Distinguished IS Educator Award

2015 Award Winner

Frederick P. Brooks, Jr.

Frederick P. Brooks, Jr.

EDSIG recognizes Dr. Brooks’ intellectual contributions to information systems education as teacher, author, inventor and manager. Frederick P. Brooks, Jr. has received the National Medal of Technology, the A.M. Turing award of the ACM, the Bower Award and Prize of the Franklin Institute, the John von Neumann Medal of the IEEE, and others. He is a member of the U.S. National Academies of Engineering and of Science, the American Academy of Arts and Sciences, the Royal Academy of Engineering (U.K.) and of the Royal Netherlands Academy of Arts and Sciences.

Growing up in the Greenville, NC, region, he earned his AB in physics at Duke University in 1953. Dr. Brooks then joined the pioneering degree program in computer science at Harvard University, where he earned his SM in 1955 and his PhD in 1956.

After graduation, Dr. Brooks joined IBM as an architect of the IBM Stretch supercomputer, IBM's first transistorized computer. Stretch pioneered a number of concepts such as instruction look-ahead, overlapping and pipelining of instruction execution, error correction, and the 8-bit addressable character. Dr. Brooks and fellow engineer Dura Sweeney patented an interrupt system for the Stretch which has been widely copied as an essential mechanism in all contemporary computers. From 1961 to 1965, he was corporate project manager for the IBM System/360, the most important product in company history, managing in turn both the hardware and the software. At IBM, Dr. Brooks coined the term "computer architecture" to mean the structure and behavior of computer processors and associated devices, as separate from the details of any particular hardware implementation.
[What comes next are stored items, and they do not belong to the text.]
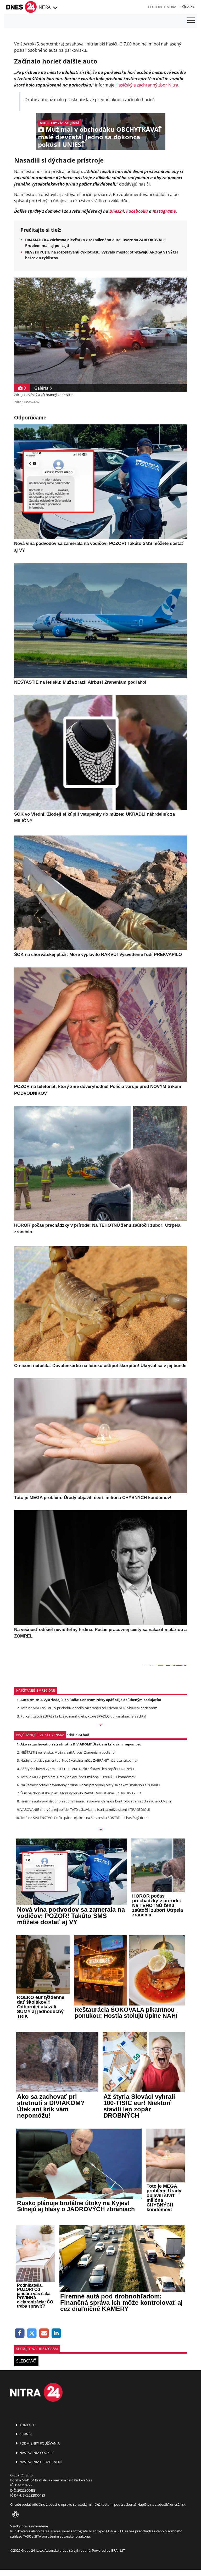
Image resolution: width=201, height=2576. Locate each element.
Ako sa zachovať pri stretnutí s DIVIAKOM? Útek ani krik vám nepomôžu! (81, 1744)
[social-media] (14, 2514)
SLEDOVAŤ (26, 2361)
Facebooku (137, 211)
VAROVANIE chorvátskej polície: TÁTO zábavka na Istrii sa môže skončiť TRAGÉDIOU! (85, 1809)
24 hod (83, 1734)
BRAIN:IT (118, 2550)
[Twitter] (32, 2333)
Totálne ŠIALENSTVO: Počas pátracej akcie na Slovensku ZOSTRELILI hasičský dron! (84, 1817)
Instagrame (164, 211)
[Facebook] (19, 2333)
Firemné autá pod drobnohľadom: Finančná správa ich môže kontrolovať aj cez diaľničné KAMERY (95, 1801)
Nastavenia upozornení (40, 2461)
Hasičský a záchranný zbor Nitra (146, 85)
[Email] (44, 2333)
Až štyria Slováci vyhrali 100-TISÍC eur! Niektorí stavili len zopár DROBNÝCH (78, 1768)
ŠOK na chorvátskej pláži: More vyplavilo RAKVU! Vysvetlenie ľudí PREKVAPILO (80, 1793)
After the successful delivery of the System/360, Dr. Brooks was invited to the University of North Carolina, where he founded the University's computer science department in 1964. He chaired the department from 1964 to 1984, and has served to now as Kenan Professor of Computer Science. His principal research area, real-time three-dimensional graphics, provides virtual environments that let biochemists reason about the structure of complex molecules, and let architects walk through buildings under design. Dr. Brooks has also pioneered the use of haptic force feedback display to supplement visual graphics. He has written many books including The Mythical Man-Month (1975, 1995); Computer Architecture: Concepts and Evolution (with G.A. Blaauw, 1997); and The Design of Designˆ (2010).

Dr. Brooks married Nancy Lee Greenwood in 1956. They have three children and nine grandchildren. Brooks has been faculty advisor to a UNC chapter of Inter-Varsity ChristianFellowship and active in community Christian endeavors.